Data for analysis.
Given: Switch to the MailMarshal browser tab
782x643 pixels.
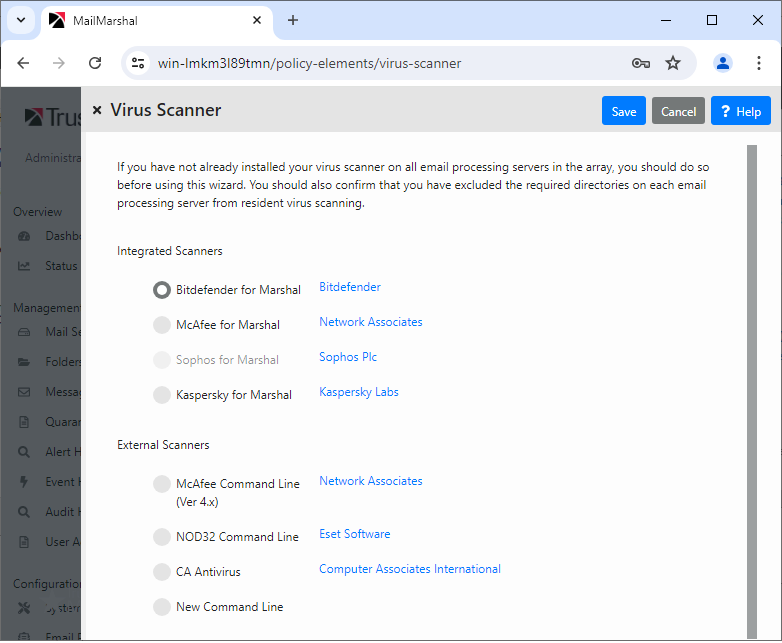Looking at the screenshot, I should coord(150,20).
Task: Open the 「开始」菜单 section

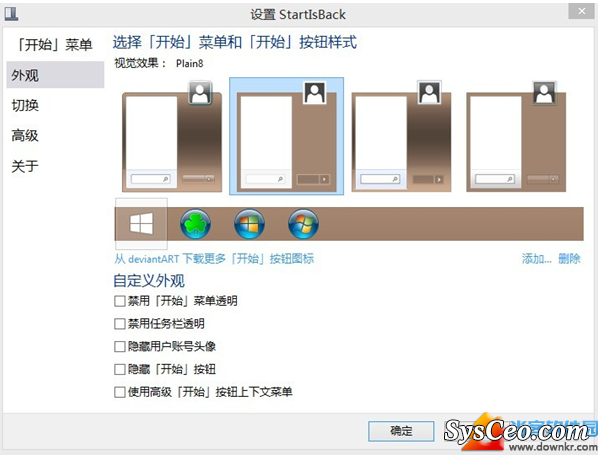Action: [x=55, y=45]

Activity.
Without including any pictures, return every line of the records exactly.

Answer for this exercise.
Given: Switch to the MailMarshal browser tab
782x643 pixels.
Looking at the screenshot, I should coord(150,20).
Task: Open the 「开始」菜单 section

Action: [x=55, y=45]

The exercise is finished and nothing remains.